> **Goal**
Reproduce the material from the line containing "Viewport: 960px width, 465px height." through the line containing "Action: 233,20", and leave out the pictures.

> **Dataset extract**

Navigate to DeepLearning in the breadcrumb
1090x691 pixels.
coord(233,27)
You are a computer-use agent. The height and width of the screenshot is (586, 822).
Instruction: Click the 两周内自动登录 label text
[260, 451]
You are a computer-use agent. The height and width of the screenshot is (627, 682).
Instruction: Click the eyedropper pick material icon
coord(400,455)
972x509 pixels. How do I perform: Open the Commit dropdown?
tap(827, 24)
--
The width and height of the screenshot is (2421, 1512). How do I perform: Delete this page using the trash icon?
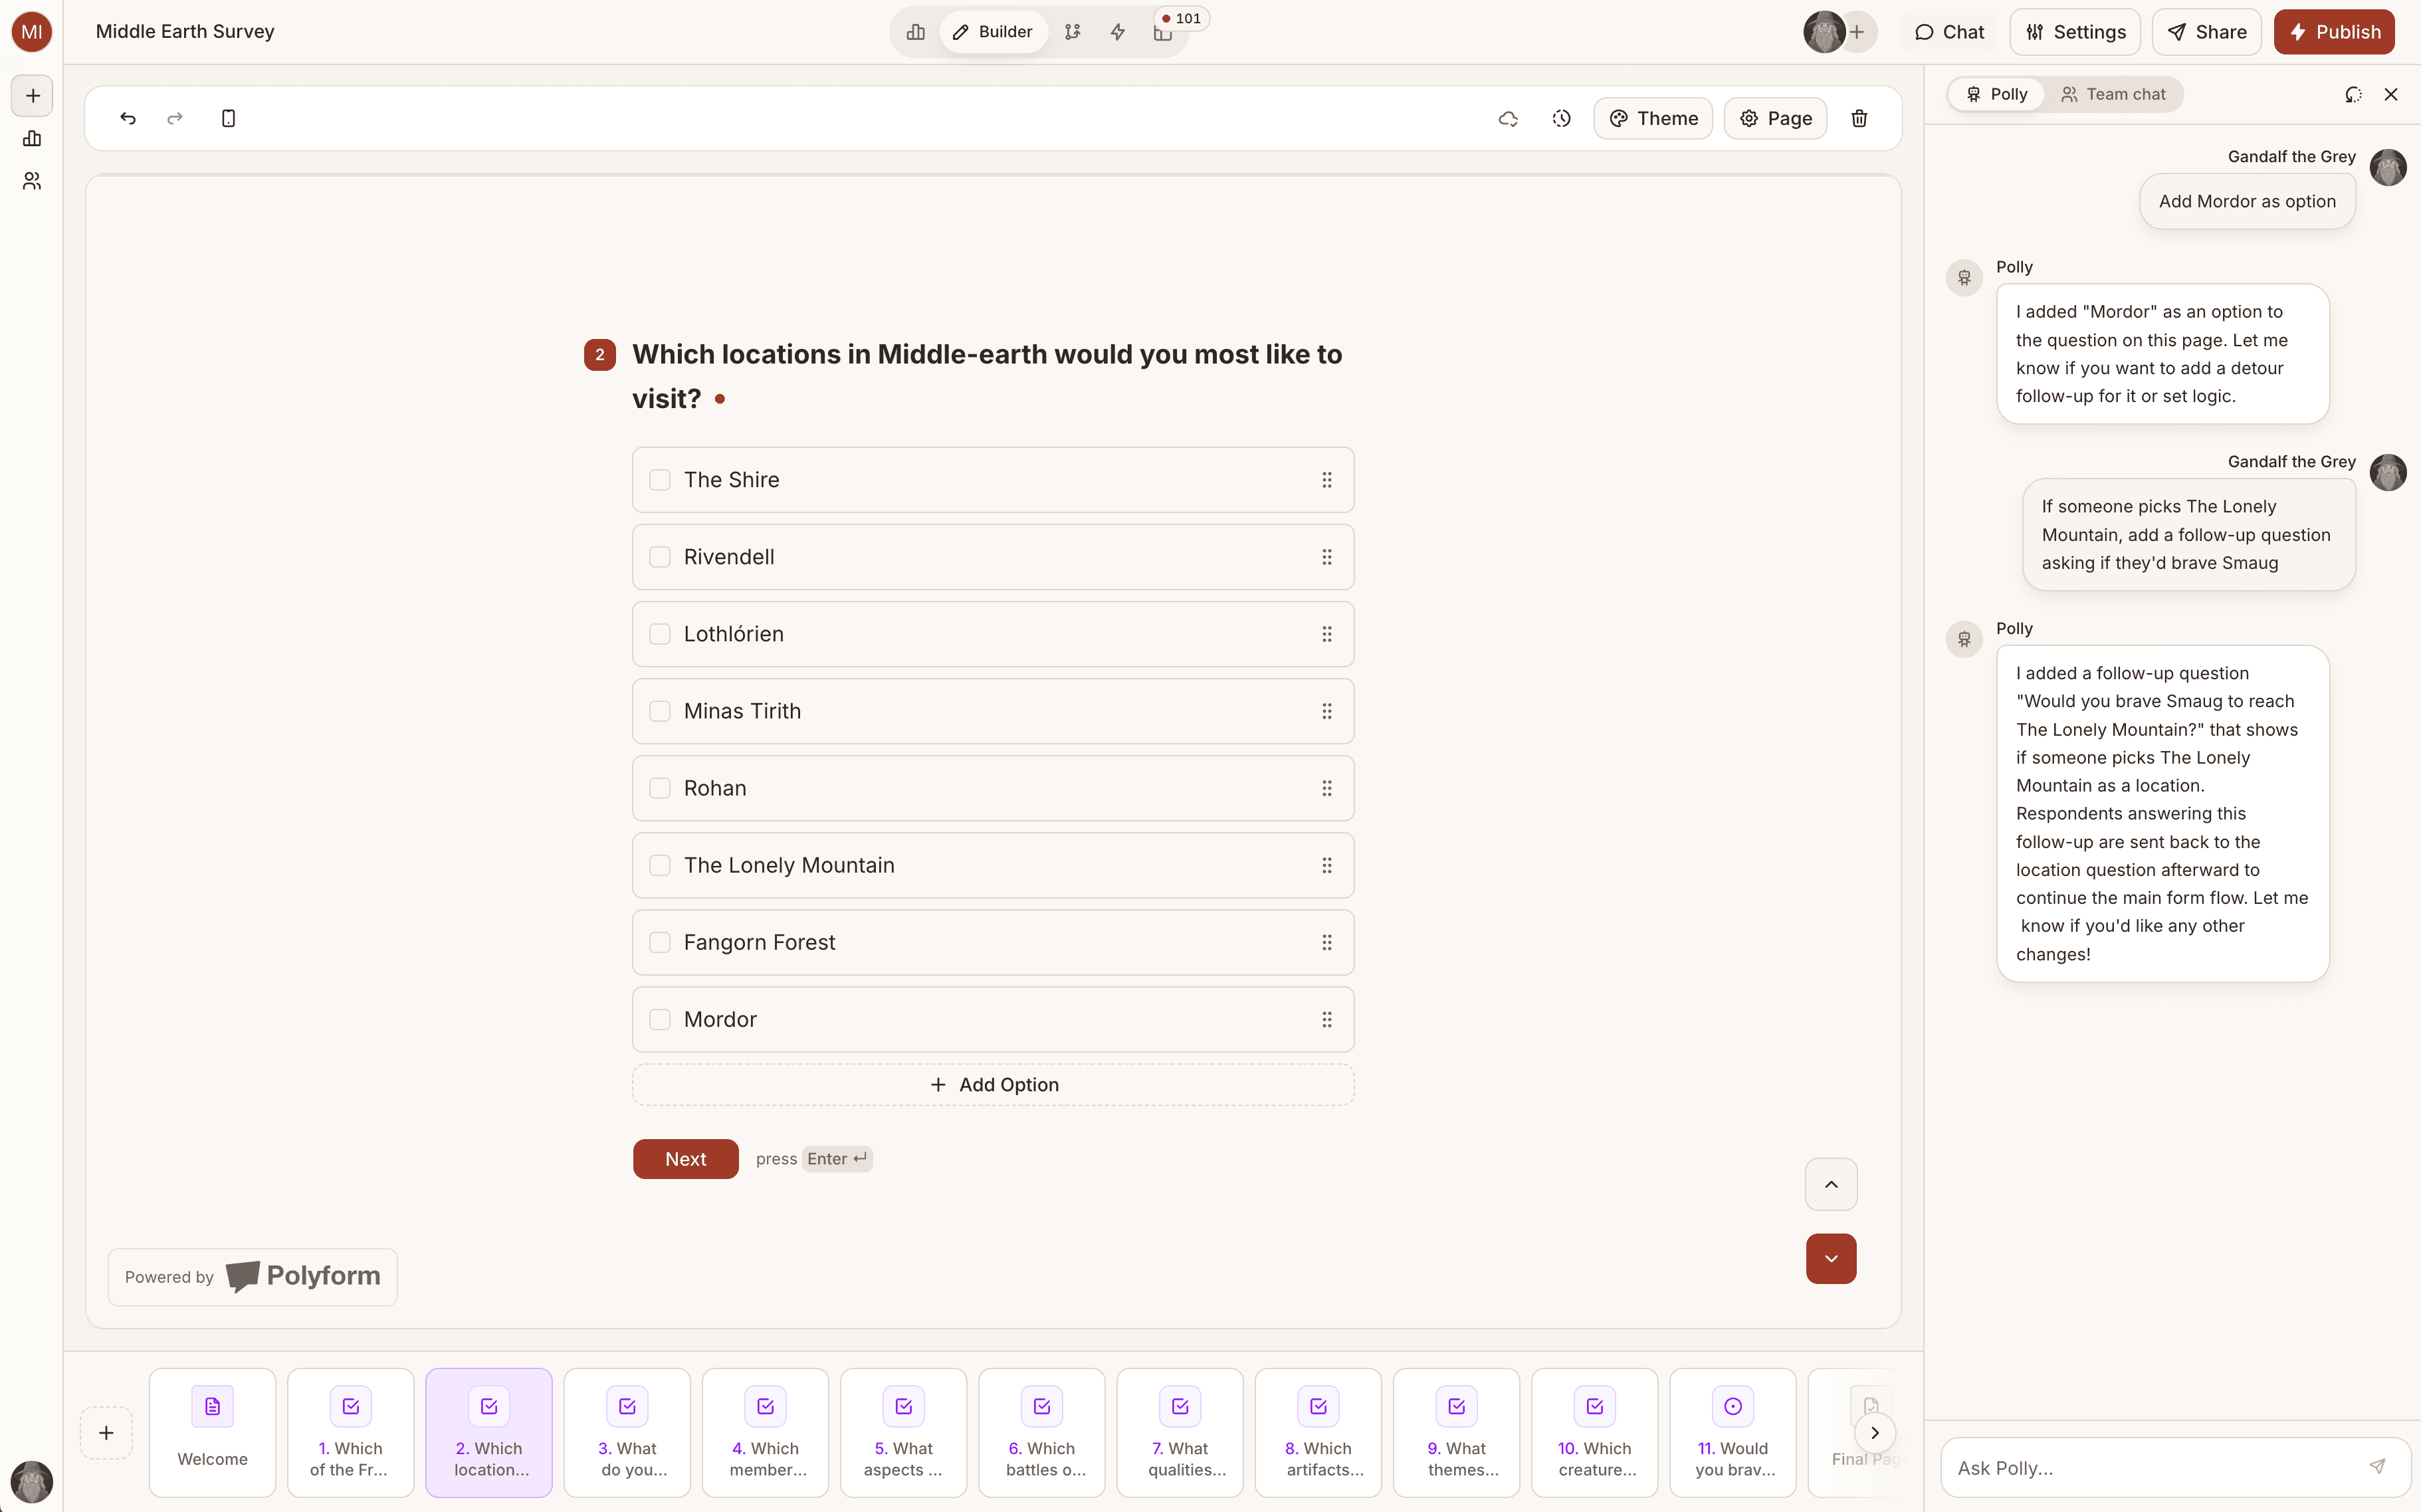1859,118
--
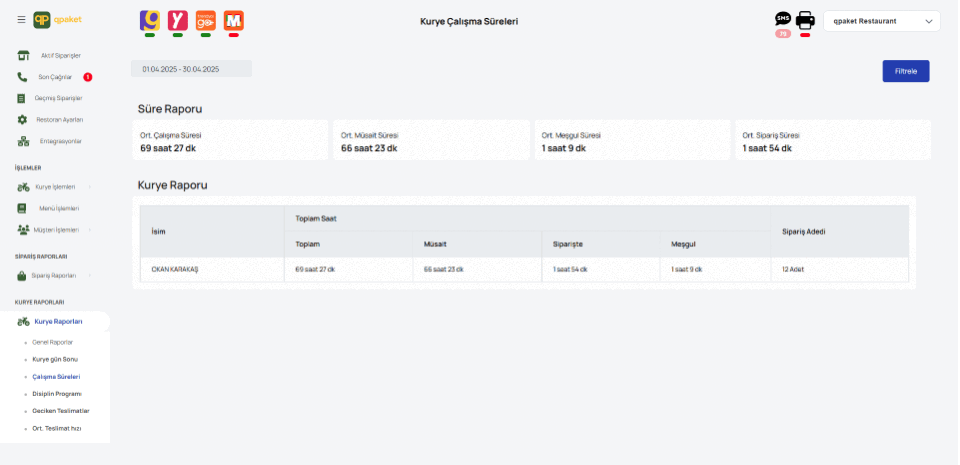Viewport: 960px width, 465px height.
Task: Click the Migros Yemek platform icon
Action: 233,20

> **Finished task**
Viewport: 960px width, 465px height.
Task: Click the Migros Yemek platform icon
Action: 233,20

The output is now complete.